An estimated 300,000 took to the streets in Tel Aviv, Jerusalem and other towns and cities across Israel on Saturday and called for social justice and lower living costs. Middle-income Israelis are demanding that the government address their needs for for affordable housing, fuel, food, electricity and childcare.
Benyamin Netanyahu, Israel’s prime minister, has been forced to respond to the wide-scale protests and called for the creation of a committee of senior officials to “listen to the distress” and suggest action. Last month, he had announced a series of measures to address the housing shortage; protesters have labelled these insufficient. The Guardian notes that, according to some observers, he may try to wait out the protests until September, when the Palestinian bid for statehood at the United Nations will very likely “dominate the political agenda.” While the Palestinians are Netanyahu’s “familiar foe,” the Israeli social justice protesters are seen as an “unknown force.”

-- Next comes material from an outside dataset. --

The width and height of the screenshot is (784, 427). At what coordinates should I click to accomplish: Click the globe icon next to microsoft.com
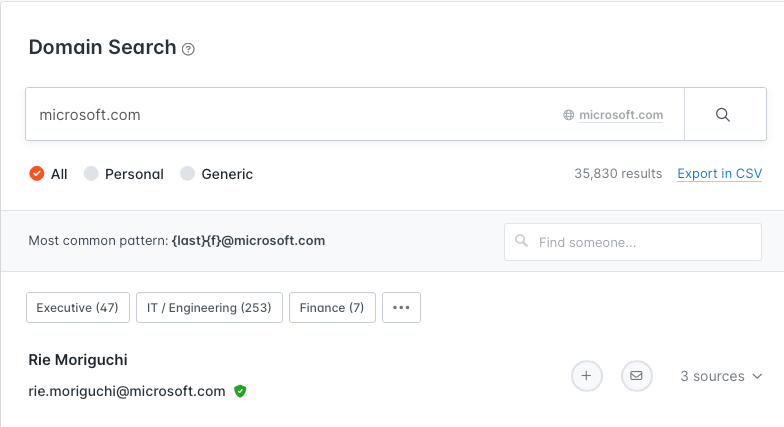(569, 115)
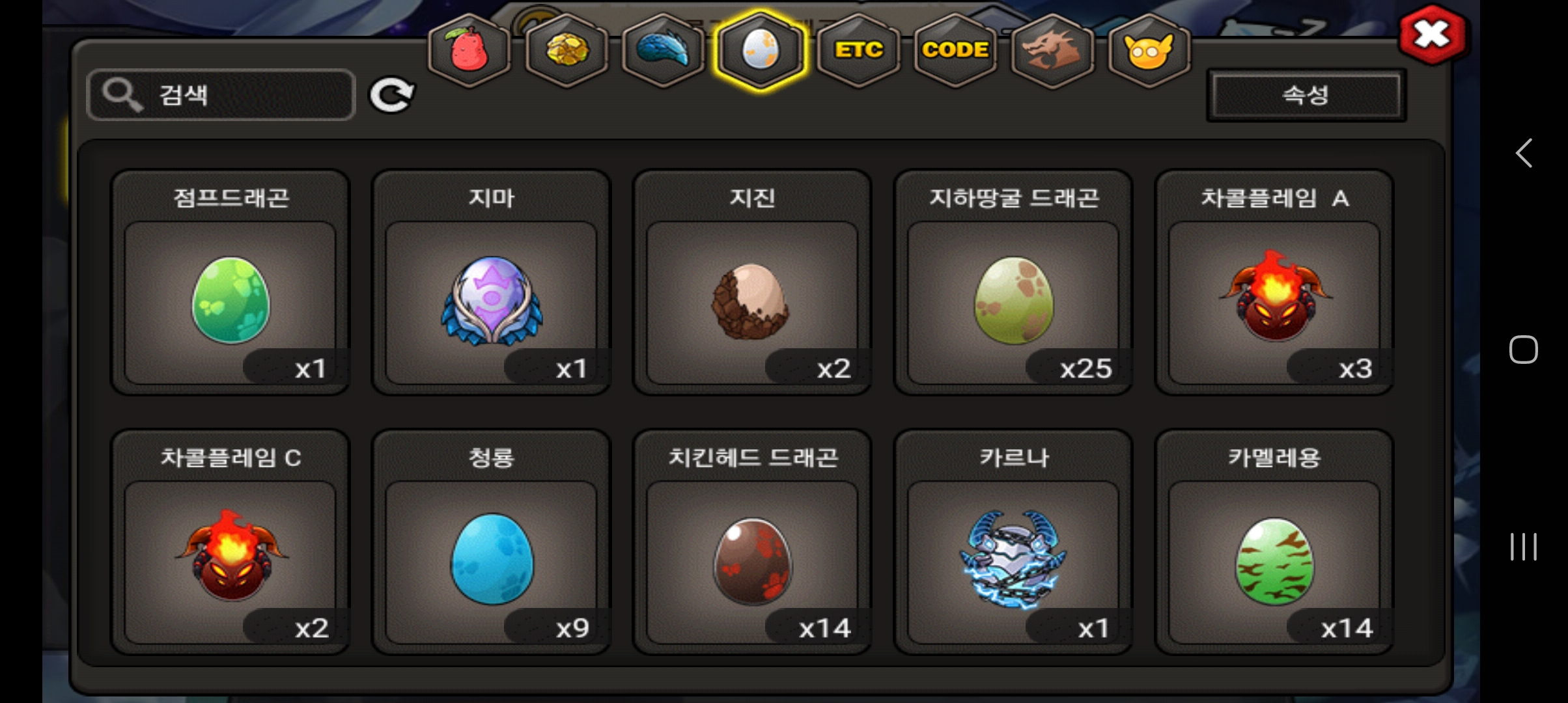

Israel has low unemployment and “relatively healthy economic growth.” But food prices have increased almost 13 percent since 2005, says the Guardian, with many spending more than half their income on rent or mortgages, while wealth and corporate power are highly concentrated in the hands of a few. Israelis also live with high rates of taxation even as social services are decreasing and the gap between rich and poor is growing, says the New York Times:
Ayelet Kol, a 37-year-old graphic designer in Tel Aviv, said she has been fighting a losing battle to get by financially even though she downsized into a one-room studio apartment, canceled her gym membership and cable subscription and has entirely cut out meeting friends at restaurants.
“Until now most people thought it was their fault that they could not get by,” she said, “but now they are realizing it’s hard for everyone and that they are not alone.”
What began as a few tents pitched in Tel Aviv has become a movement in 40 locations across Israel with daily demonstrations and roadblocks. Activists are planning to have a million marching in 50 different different cities next month.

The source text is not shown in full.